Rowan Scarborough over at the Washington Times has a story regarding portraits of Robert E. Lee and Stonewall Jackson at the Army War College.
He starts off with the ominous assertion that, “The U.S. Army War College, which molds future field generals, has begun discussing whether it should remove its portraits of Confederate generals — including those of Robert E. Lee and Thomas ‘Stonewall’ Jackson.”
How does he come to this conclusion? Because the war college, according to Scarborough, was inventorying its collection of portraits, and “During the inventory, an unidentified official — not the commandant, Maj. Gen. Anthony A. Cucolo III — asked the administration why the college honors two generals who fought against the United States.” So one person asked a question. According to spokeswoman Carol Kerr, “There will be a dialogue when we develop the idea of what do we want the hallway to represent.”
When the war college begins to consider what that particular hallway will represent, then, they will have a dialogue about what portraits/pictures will go into that hallway. So far, I don’t see the problem.

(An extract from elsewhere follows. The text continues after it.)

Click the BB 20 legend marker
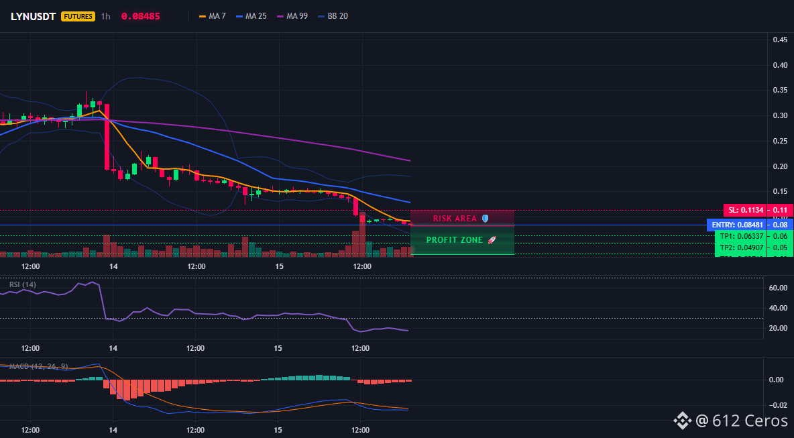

Scarborough continues, “She said one faculty member took down the portraits of Lee and Jackson and put them on the floor as part of the inventory process. That gave rise to rumors that the paintings had been removed.” Ah, so as part of the inventory process, the person assigned to that hallway took paintings off the wall and put them on the floor. They weren’t removed from the room, they were just temporarily placed on the floor. I see. And that led to “rumors that the paintings had been removed.” Apparently whoever started those rumors couldn’t conceive that those paintings laying on the floor were the same ones that had been on the wall.
Scarborough then quotes Kerr again: “ ‘This person was struck by the fact we have quite a few Confederate images,’ she said, adding that the portraits were rehung on a third-floor hallway. ‘[Lee] was certainly not good for the nation. This is the guy we faced on the battlefield whose entire purpose in life was to destroy the nation as it was then conceived. … This is all part of an informed discussion.’ ” So the portraits are back up and that one person is asking, in an academic setting, whether it’s proper for the US Army to honor a man who was responsible for the deaths of so many US soldiers.
Scarborough then opines, “It is the kind of historical cleansing that could spark an Army-wide debate: Lee’s portrait adorns the walls of other military installations and government buildings.” So Scarborough takes one person asking a question in an academic setting and then calls it “historical cleansing” and imagines that this leads to a nationwide wholesale removal of Lee portraits from government buildings.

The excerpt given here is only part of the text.